Suggestions for Managing Time

Make a Tentative Weekly Schedule On a Convenient Form

1. List all classes and other fixed activities.

2. Add time needed for meals, sleep, job, travel, grooming, etc.

3. Estimate and list time needed for studying each subject, generally 2 to 3 hours per credit per week. However, individuals vary. Some may need more time in certain subjects than others.

4. Find your periods of peak efficiency and periods when you are likely to have the best study conditions. Plan to study your most difficult subjects then.

5. Be sure to use any free hours between classes.

6. Allow time for preview and review. For example, if you have a free hour between classes, it is wise to spend the beginning of that hour reviewing and revising notes from the preceding lecture. The latter part of the hour may be profitably spent previewing for the next lecture.

7. Schedule each study period as close to that class meeting as possible.

8. To avoid learning interference, schedule the study of unlike subjects consecutively. For example, it is better to follow the study of a language with the study of a science than to study two languages one right after the other. If you MUST study two similar subjects on the same night, try taking a break in between.

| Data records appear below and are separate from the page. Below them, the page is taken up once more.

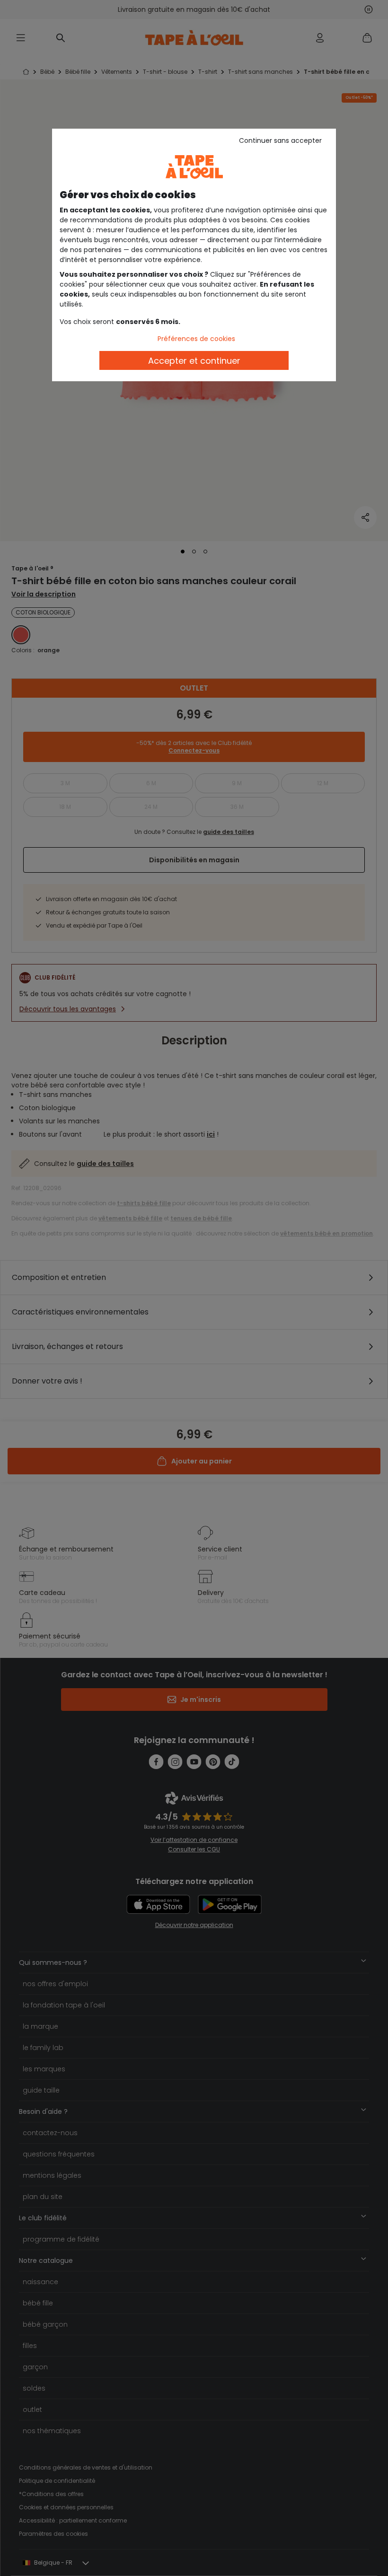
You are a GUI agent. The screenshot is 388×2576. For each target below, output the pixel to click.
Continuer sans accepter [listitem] (280, 140)
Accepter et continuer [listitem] (194, 361)
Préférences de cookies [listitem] (196, 338)
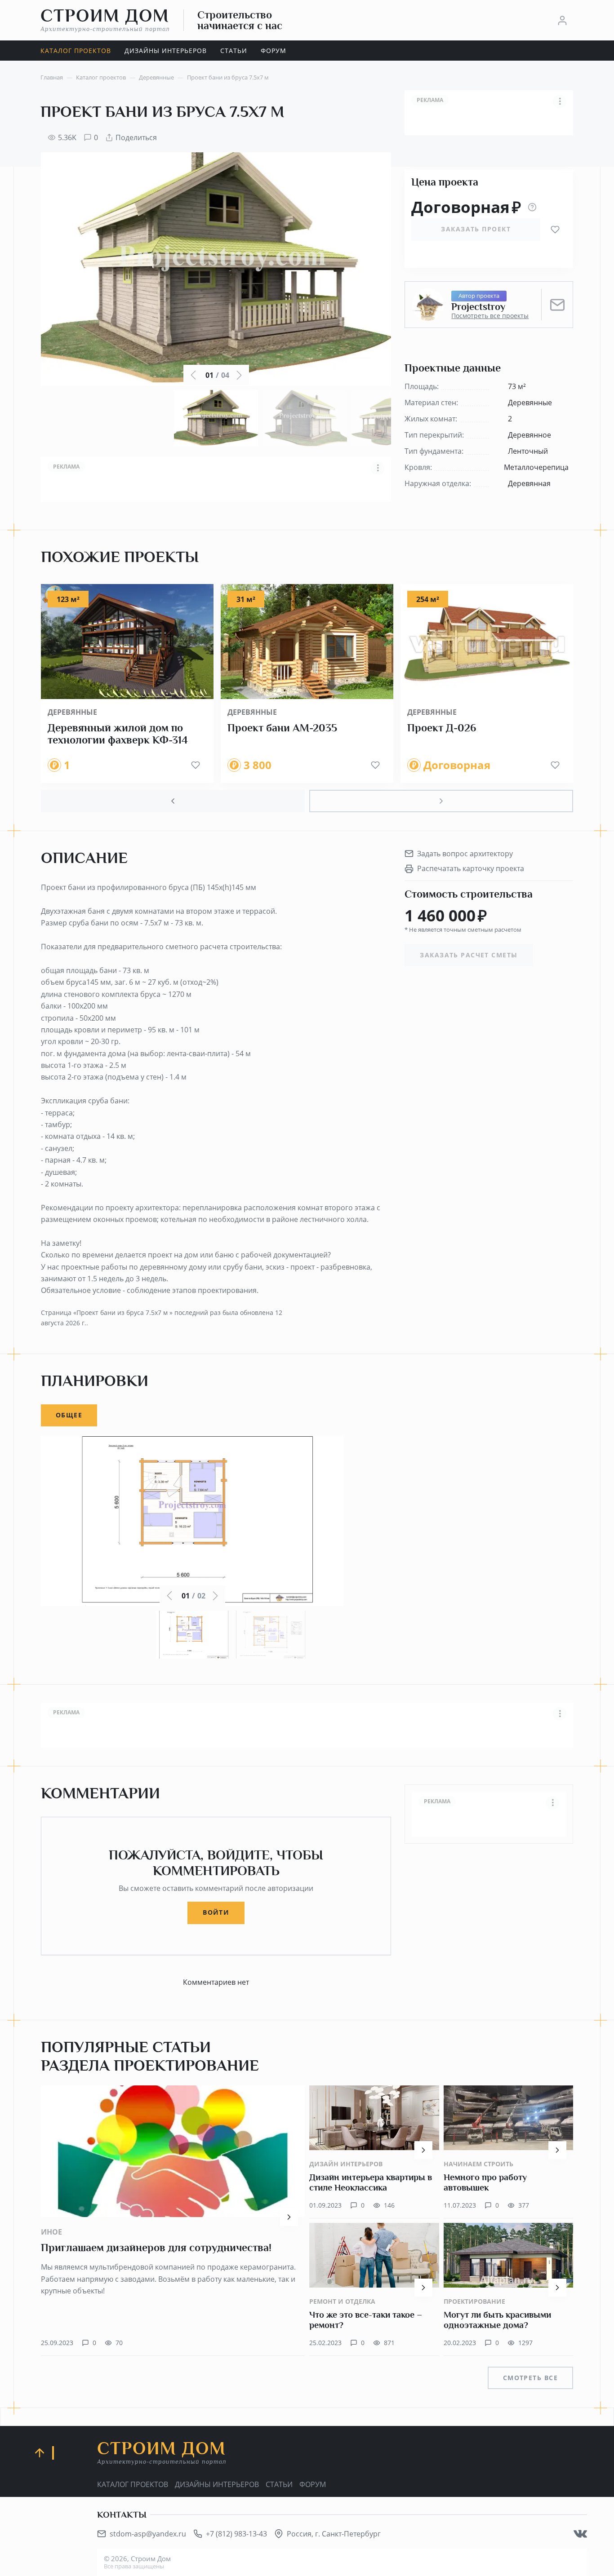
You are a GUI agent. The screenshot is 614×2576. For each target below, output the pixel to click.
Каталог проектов (132, 2484)
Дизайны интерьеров (217, 2484)
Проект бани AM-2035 (282, 728)
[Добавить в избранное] (555, 229)
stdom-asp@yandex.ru (148, 2534)
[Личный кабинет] (562, 20)
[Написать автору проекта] (557, 304)
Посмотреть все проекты (490, 316)
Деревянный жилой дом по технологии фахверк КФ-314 (118, 734)
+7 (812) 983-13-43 (236, 2534)
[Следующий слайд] (441, 801)
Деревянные (72, 712)
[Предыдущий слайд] (173, 801)
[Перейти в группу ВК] (580, 2534)
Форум (312, 2484)
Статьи (279, 2484)
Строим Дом (105, 19)
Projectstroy (478, 306)
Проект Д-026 (441, 728)
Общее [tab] (69, 1415)
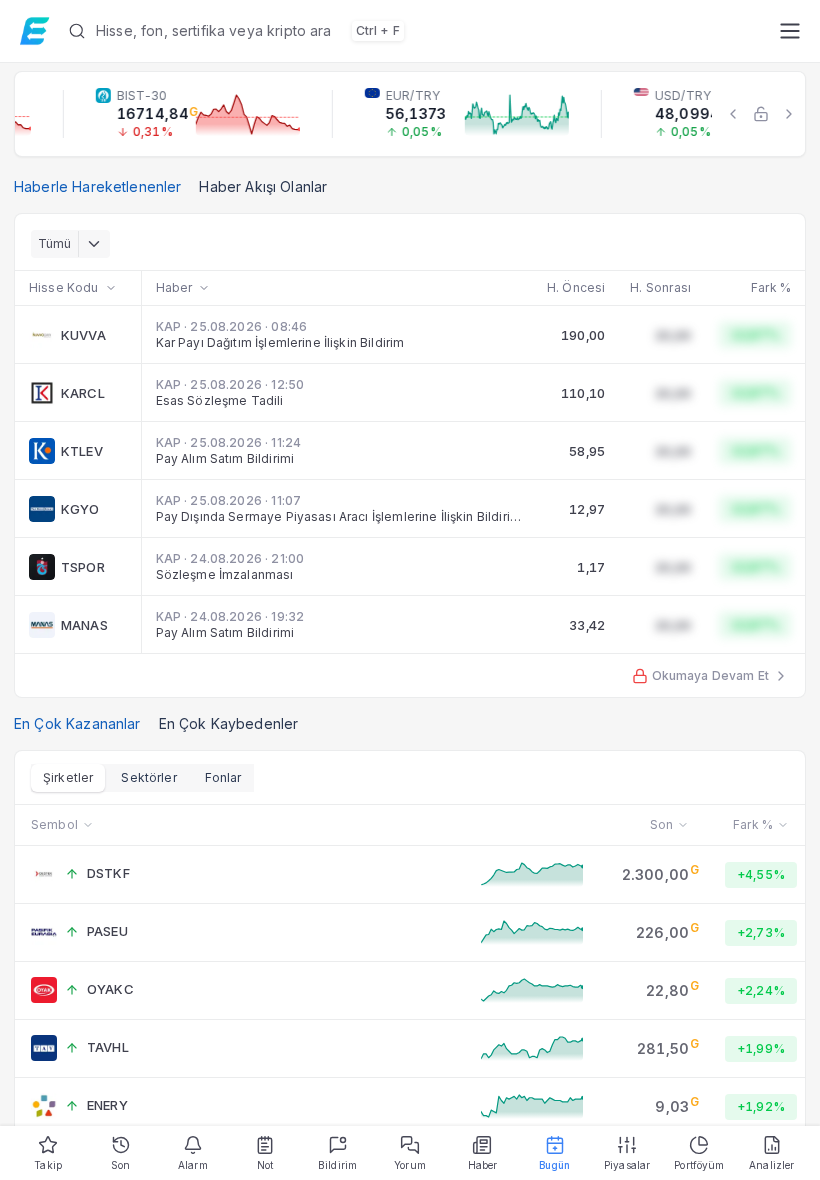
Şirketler (68, 777)
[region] (410, 114)
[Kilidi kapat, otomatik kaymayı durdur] (761, 114)
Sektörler (148, 777)
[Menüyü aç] (789, 31)
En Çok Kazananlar (77, 723)
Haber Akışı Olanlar (263, 186)
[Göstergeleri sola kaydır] (733, 114)
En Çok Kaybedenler (229, 723)
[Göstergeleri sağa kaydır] (789, 114)
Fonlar (223, 777)
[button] (415, 31)
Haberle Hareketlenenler (97, 186)
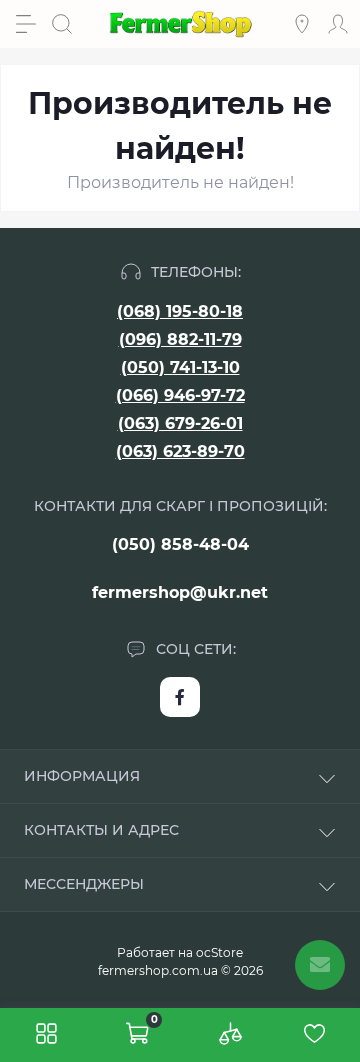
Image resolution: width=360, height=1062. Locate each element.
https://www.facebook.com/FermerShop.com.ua (180, 697)
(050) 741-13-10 (180, 367)
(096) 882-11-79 (180, 339)
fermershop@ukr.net (180, 592)
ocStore (219, 952)
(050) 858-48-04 (180, 544)
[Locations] (302, 24)
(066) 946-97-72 (180, 395)
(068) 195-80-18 (180, 311)
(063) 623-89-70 (180, 451)
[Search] (62, 24)
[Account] (338, 24)
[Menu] (26, 24)
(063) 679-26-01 (180, 423)
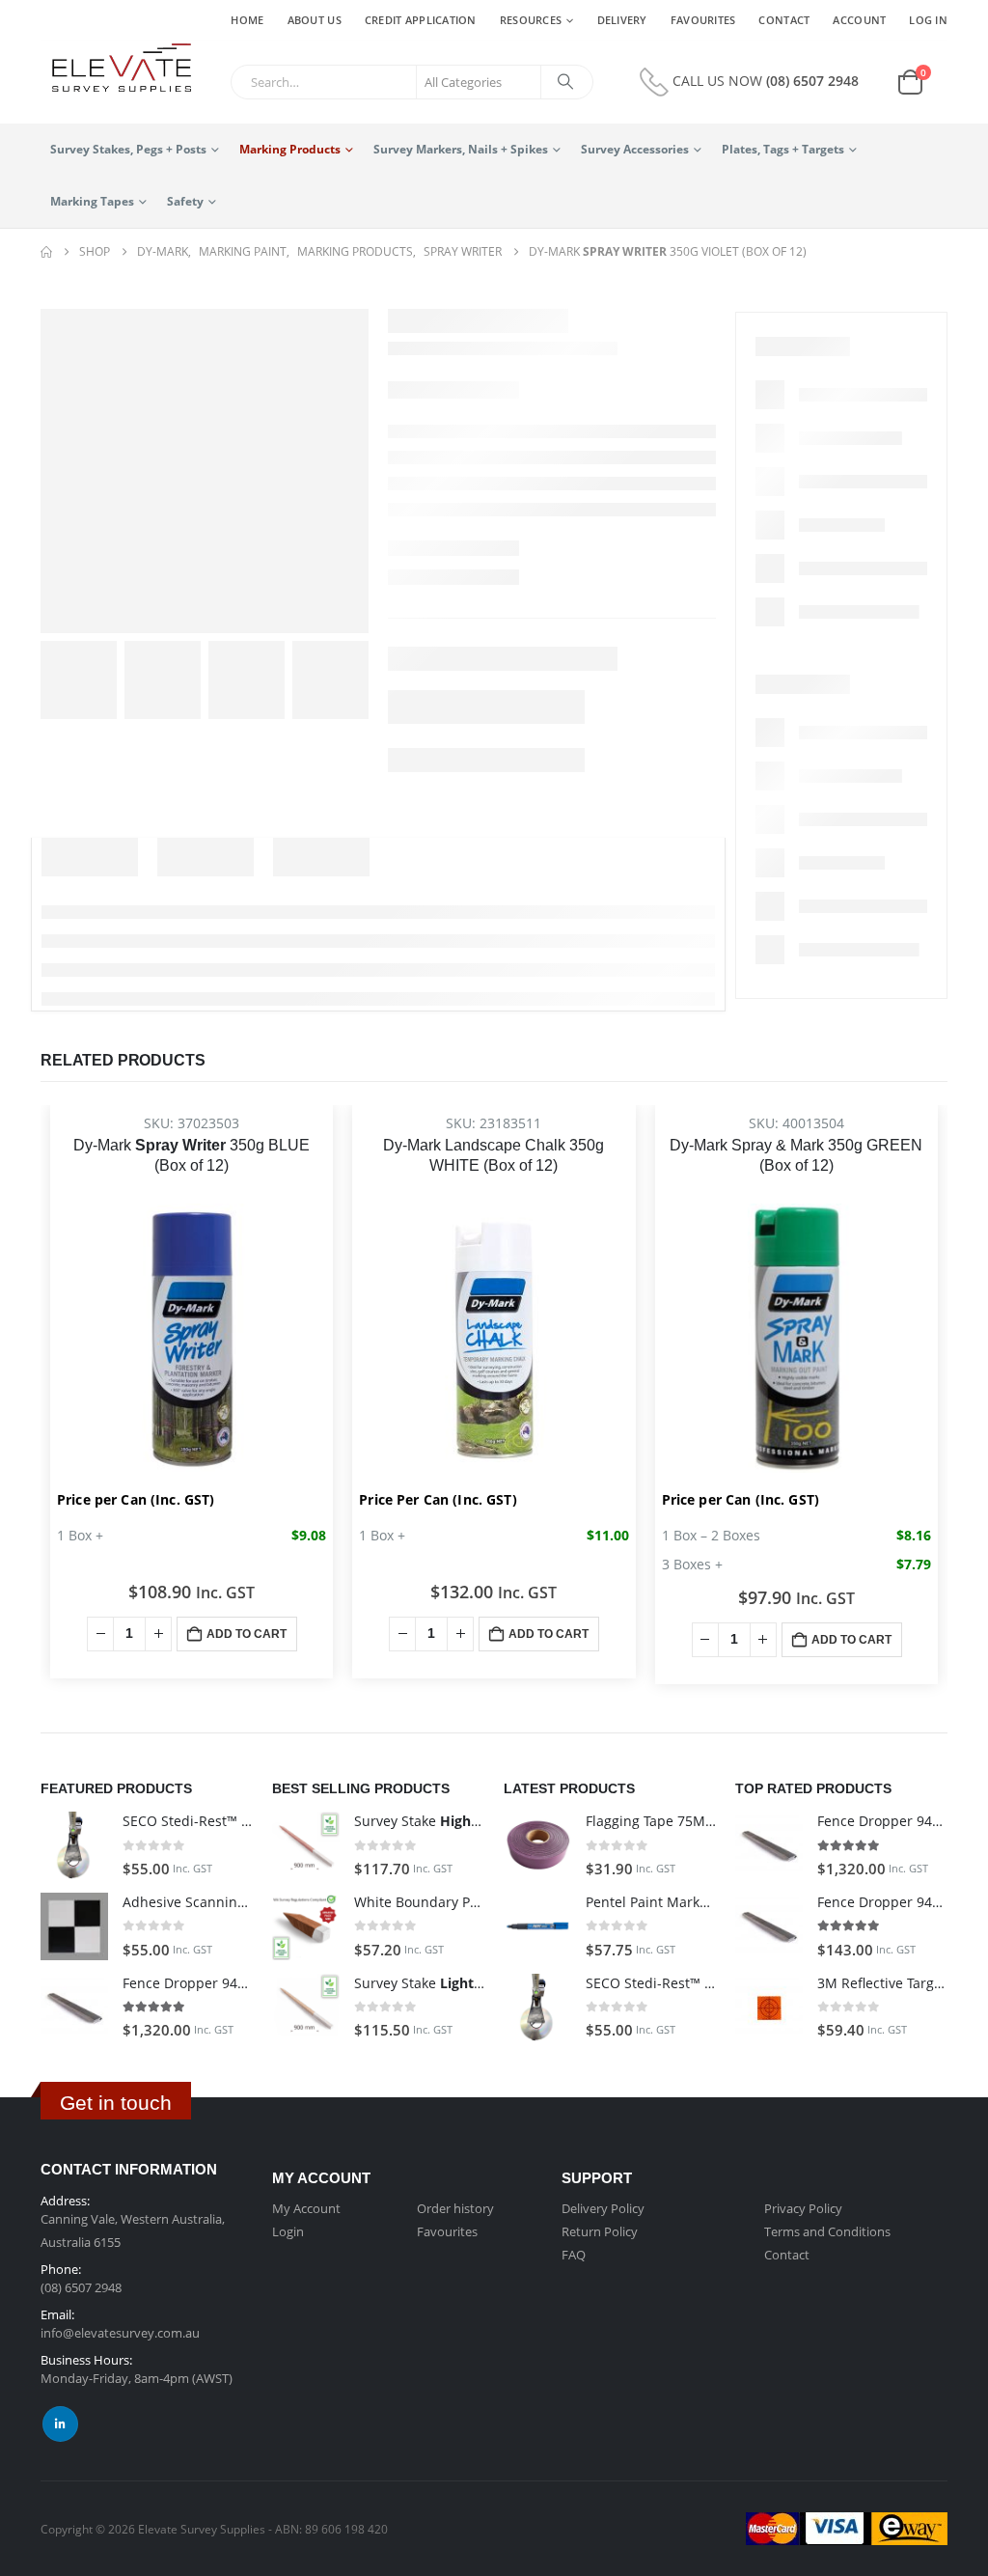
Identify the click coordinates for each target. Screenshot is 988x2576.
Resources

9. Be sure to plan some time in your schedule for recreation.

Adapt Your Schedule to Changing Situations:

1. Allow longer periods in your schedule for term papers and projects the weeks you need to work on these.

2. Be sure to plan your final exam review schedule at least three weeks ahead. Plan to spend time on intensive review several nights before the exam and to use the night before to go over concepts that are still fuzzy.

3. Allow some unscheduled time in case emergencies arise during regularly scheduled study periods.

Additional Hints:

1. Use odd periods of time for some reviewing or reading. Periods of time spent on a bus or waiting in a dentist's office may be so used.

2. Use periods when you are tired or when your situation is noisy for jobs that do not require much concentration or original organization. Such jobs as sorting notes or preparing materials for the next day's use may be accomplished at these times.

3. Consider your schedule a firm but flexible guide, not as a hard and fast rule.